Q: Tell me a little about the history of spread betting?

A: Some financial historians trace the origins of spread betting back to the United States and the unregulated 'bucket shops' in the early part of the twentieth century. However, it is now widely accepted that it wasn't until 1974, when entrepreneur Stuart Wheeler came up with the idea to give investors the opportunity to speculate on movements in the price of gold - whether up or down - that spread betting as we know it today was born.

Spread Betting is a tax-free alternative to trading shares and financial markets. You are essentially betting on the performance of a share, index or commodity.

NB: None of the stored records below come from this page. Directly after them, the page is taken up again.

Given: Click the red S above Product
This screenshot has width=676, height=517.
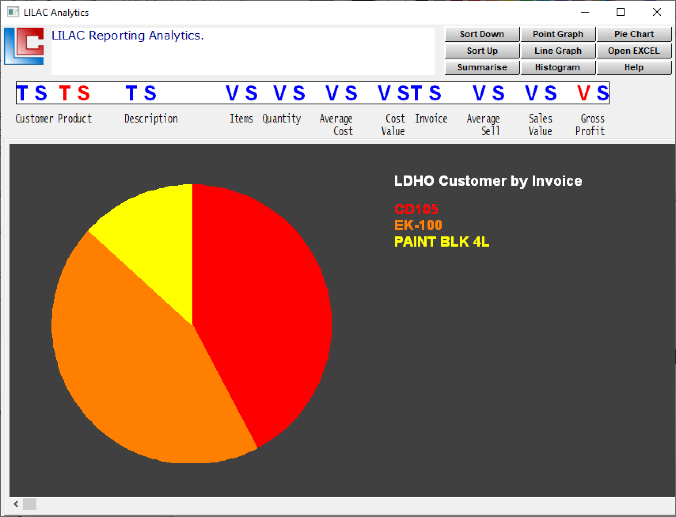Looking at the screenshot, I should pyautogui.click(x=83, y=93).
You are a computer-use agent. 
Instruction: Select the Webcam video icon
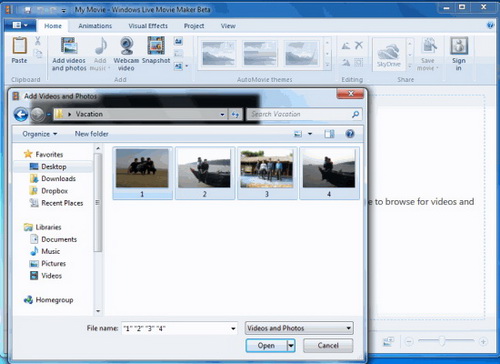[126, 46]
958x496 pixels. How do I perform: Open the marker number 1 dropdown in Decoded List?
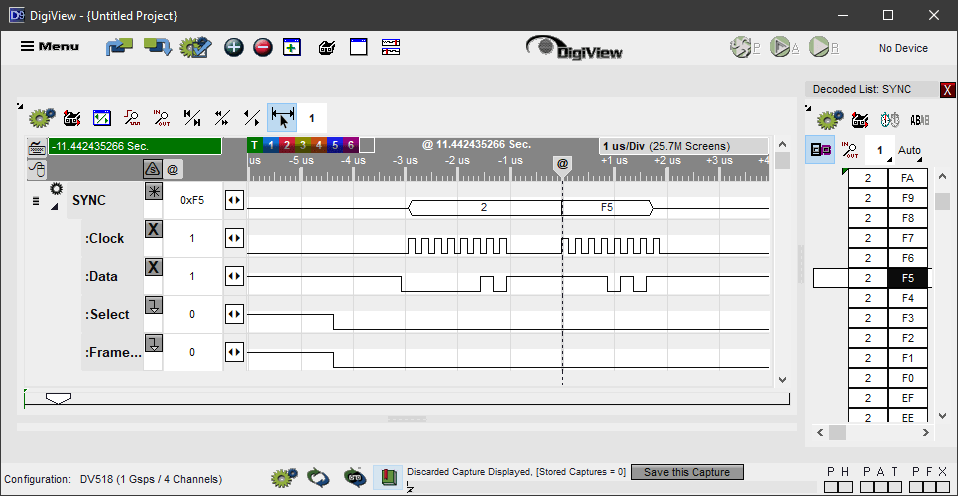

You don't own the share itself, you merely use it as an underlying instrument for your betting.

Stuart Wheeler, an unemployed stockbroker at the time at first introduced the concept of financial spread betting to some of his friends, deciding a sell and buy price and then letting them to bet on whether the index would rise or fall over the following week. Even though the losses accumulated could be greater than an investor's initial outlay, it became immediately evident that a key advantage was that this way of trading would allow traders to gain from a declining market as well as a rising one.

The word soon spread out across the City and in 1975 Wheeler transformed his idea into a business. By his idea Wheeler had created a more accessible, not to mention tax-free, alternative to traditional investing and had opened the door for a new generation of financial trading products to join the market place, initially spread betting exclusively on gold and later on foreign exchange, commodities and index markets as the demand continued to expand.

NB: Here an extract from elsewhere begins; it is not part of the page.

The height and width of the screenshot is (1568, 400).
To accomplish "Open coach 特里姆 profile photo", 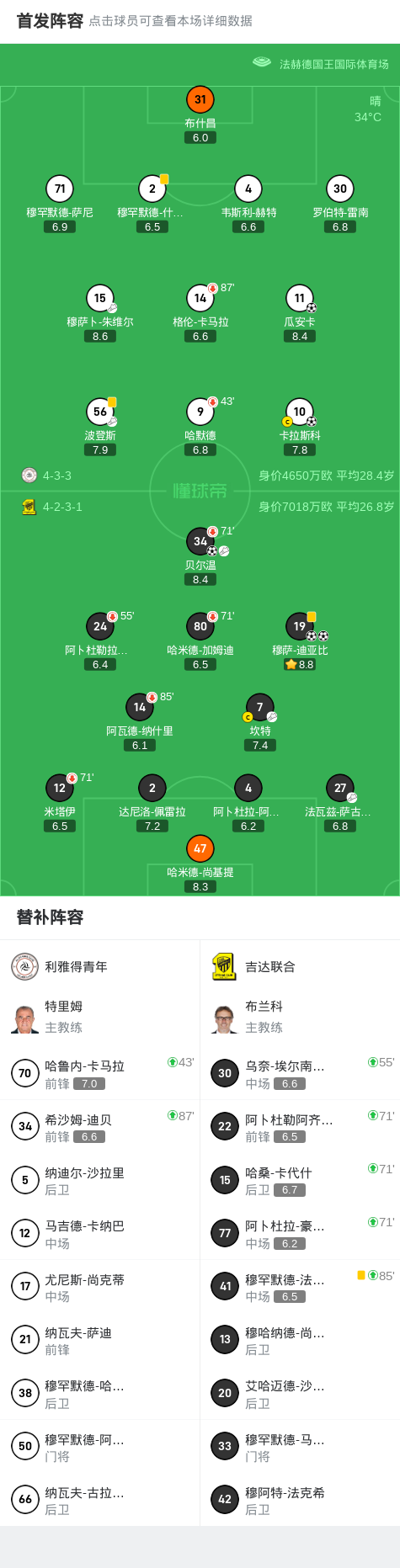I will click(25, 1018).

Q: How long has it been around?

A: Financial Spread Betting has been around just over 40 years and it has steadily increased in popularity over the last 10 years. To focus specifically on financial spread betting, trading shares via this method is a relatively new phenomenon and has only been around since the late 1990s. It is also worth noting that at first spread betting was limited to the various futures markets out there. In fact, until quite recently, spread betting was mainly regarded as the preserve of the city elite, with their exceptional grasp of the 'dark arts' of stock market prediction and the incomprehensible jargon of trading terms - not to mention the financial resources to absorb potentially sizable losses. The fact that spread betting providers tend to advertise themselves as tax-efficient investment products tells you that this isn't aimed at the casual punter. The spreadbets are mainly used by speculators who typically hold them for a short period of time, compared to shareholders who tend to hold their assets for longer.

Recent industry derivatives research and studies show that the average investor is now much more sophisticated and knowledgeable about financial matters than they were 10 years back. During this time there has been a growing awareness of the advantages that spread betting has to offer over traditional trading on the financial markets. A decade ago you would have needed a minimum of £5000 to open an account, however today spread betting is a much more mainstream product and there are fewer restrictions; presently anyone can open an account (you can open one with just £100 if you wanted to!).